Source data:
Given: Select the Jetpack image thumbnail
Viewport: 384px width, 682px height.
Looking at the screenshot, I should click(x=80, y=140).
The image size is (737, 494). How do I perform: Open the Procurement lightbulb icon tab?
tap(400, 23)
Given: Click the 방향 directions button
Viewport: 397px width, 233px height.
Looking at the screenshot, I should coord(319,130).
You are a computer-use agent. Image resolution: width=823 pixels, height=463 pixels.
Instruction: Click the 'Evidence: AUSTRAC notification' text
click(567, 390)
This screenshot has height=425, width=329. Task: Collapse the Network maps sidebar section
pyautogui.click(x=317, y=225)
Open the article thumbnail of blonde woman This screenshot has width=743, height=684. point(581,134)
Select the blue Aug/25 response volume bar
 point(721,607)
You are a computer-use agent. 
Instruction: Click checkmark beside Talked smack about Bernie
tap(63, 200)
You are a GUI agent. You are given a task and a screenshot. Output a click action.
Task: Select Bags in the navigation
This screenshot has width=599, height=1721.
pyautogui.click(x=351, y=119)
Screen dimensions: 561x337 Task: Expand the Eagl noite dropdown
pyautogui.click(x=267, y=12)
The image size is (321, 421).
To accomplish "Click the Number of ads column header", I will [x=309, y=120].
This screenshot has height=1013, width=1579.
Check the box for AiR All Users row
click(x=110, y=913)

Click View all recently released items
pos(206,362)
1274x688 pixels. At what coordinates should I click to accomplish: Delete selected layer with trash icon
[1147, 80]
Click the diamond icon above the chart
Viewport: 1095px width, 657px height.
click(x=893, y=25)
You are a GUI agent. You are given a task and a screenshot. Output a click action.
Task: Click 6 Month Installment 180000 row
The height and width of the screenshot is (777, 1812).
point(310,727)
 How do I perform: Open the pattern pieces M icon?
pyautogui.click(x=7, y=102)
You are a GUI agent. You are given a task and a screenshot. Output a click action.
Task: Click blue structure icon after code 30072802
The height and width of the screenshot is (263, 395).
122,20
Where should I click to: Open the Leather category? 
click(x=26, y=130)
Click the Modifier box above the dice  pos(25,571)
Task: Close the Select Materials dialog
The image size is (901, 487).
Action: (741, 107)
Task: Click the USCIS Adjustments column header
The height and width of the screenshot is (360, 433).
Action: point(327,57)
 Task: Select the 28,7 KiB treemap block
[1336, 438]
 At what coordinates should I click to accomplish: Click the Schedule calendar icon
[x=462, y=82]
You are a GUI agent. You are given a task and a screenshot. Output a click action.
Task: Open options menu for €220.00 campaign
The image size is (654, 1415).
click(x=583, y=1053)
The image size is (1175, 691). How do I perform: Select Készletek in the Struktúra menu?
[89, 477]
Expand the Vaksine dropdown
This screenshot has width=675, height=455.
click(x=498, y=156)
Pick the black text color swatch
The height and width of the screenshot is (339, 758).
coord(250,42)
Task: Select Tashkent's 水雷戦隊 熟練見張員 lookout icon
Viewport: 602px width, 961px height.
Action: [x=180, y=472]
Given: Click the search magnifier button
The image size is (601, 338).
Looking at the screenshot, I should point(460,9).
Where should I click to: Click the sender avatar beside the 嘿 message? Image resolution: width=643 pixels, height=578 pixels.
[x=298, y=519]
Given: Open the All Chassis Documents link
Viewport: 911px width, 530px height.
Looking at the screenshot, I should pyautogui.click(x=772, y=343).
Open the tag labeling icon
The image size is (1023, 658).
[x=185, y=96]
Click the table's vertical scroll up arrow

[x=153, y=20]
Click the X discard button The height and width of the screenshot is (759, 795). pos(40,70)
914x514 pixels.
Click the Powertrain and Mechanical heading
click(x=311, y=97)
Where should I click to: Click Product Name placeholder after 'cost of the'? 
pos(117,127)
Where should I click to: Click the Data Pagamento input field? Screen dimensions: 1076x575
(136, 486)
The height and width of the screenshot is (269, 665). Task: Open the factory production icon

● What you need to do
All of the data above needs to be written out exactly.

● Completed exercise
Given: Select the Jetpack image thumbnail
Viewport: 384px width, 682px height.
Looking at the screenshot, I should click(x=80, y=140).
The image size is (737, 494). How do I perform: Open the Procurement lightbulb icon tab?
tap(400, 23)
Given: Click the 방향 directions button
Viewport: 397px width, 233px height.
Looking at the screenshot, I should coord(319,130).
You are a computer-use agent. Image resolution: width=823 pixels, height=463 pixels.
Instruction: Click the 'Evidence: AUSTRAC notification' text
click(567, 390)
This screenshot has height=425, width=329. Task: Collapse the Network maps sidebar section
pyautogui.click(x=317, y=225)
Open the article thumbnail of blonde woman This screenshot has width=743, height=684. point(581,134)
Select the blue Aug/25 response volume bar
 point(721,607)
You are a computer-use agent. 
Instruction: Click checkmark beside Talked smack about Bernie
tap(63, 200)
You are a GUI agent. You are given a task and a screenshot. Output a click action.
Task: Select Bags in the navigation
This screenshot has width=599, height=1721.
pyautogui.click(x=351, y=119)
Screen dimensions: 561x337 Task: Expand the Eagl noite dropdown
pyautogui.click(x=267, y=12)
The image size is (321, 421).
To accomplish "Click the Number of ads column header", I will [x=309, y=120].
This screenshot has height=1013, width=1579.
Check the box for AiR All Users row
click(x=110, y=913)

Click View all recently released items
pos(206,362)
1274x688 pixels. At what coordinates should I click to accomplish: Delete selected layer with trash icon
[1147, 80]
Click the diamond icon above the chart
Viewport: 1095px width, 657px height.
click(x=893, y=25)
You are a GUI agent. You are given a task and a screenshot. Output a click action.
Task: Click 6 Month Installment 180000 row
The height and width of the screenshot is (777, 1812).
point(310,727)
 How do I perform: Open the pattern pieces M icon?
pyautogui.click(x=7, y=102)
You are a GUI agent. You are given a task and a screenshot. Output a click action.
Task: Click blue structure icon after code 30072802
The height and width of the screenshot is (263, 395).
122,20
Where should I click to: Open the Leather category? 
click(x=26, y=130)
Click the Modifier box above the dice  pos(25,571)
Task: Close the Select Materials dialog
The image size is (901, 487).
Action: (741, 107)
Task: Click the USCIS Adjustments column header
The height and width of the screenshot is (360, 433).
Action: point(327,57)
 Task: Select the 28,7 KiB treemap block
[1336, 438]
 At what coordinates should I click to accomplish: Click the Schedule calendar icon
[x=462, y=82]
You are a GUI agent. You are given a task and a screenshot. Output a click action.
Task: Open options menu for €220.00 campaign
The image size is (654, 1415).
click(x=583, y=1053)
The image size is (1175, 691). How do I perform: Select Készletek in the Struktúra menu?
[89, 477]
Expand the Vaksine dropdown
This screenshot has width=675, height=455.
click(x=498, y=156)
Pick the black text color swatch
The height and width of the screenshot is (339, 758).
coord(250,42)
Task: Select Tashkent's 水雷戦隊 熟練見張員 lookout icon
Viewport: 602px width, 961px height.
Action: [x=180, y=472]
Given: Click the search magnifier button
The image size is (601, 338).
Looking at the screenshot, I should point(460,9).
Where should I click to: Click the sender avatar beside the 嘿 message? Image resolution: width=643 pixels, height=578 pixels.
[x=298, y=519]
Given: Open the All Chassis Documents link
Viewport: 911px width, 530px height.
Looking at the screenshot, I should pyautogui.click(x=772, y=343).
Open the tag labeling icon
The image size is (1023, 658).
[x=185, y=96]
Click the table's vertical scroll up arrow

[x=153, y=20]
Click the X discard button The height and width of the screenshot is (759, 795). pos(40,70)
914x514 pixels.
Click the Powertrain and Mechanical heading
click(x=311, y=97)
Where should I click to: Click Product Name placeholder after 'cost of the'? 
pos(117,127)
Where should I click to: Click the Data Pagamento input field? Screen dimensions: 1076x575
(136, 486)
The height and width of the screenshot is (269, 665). Task: Open the factory production icon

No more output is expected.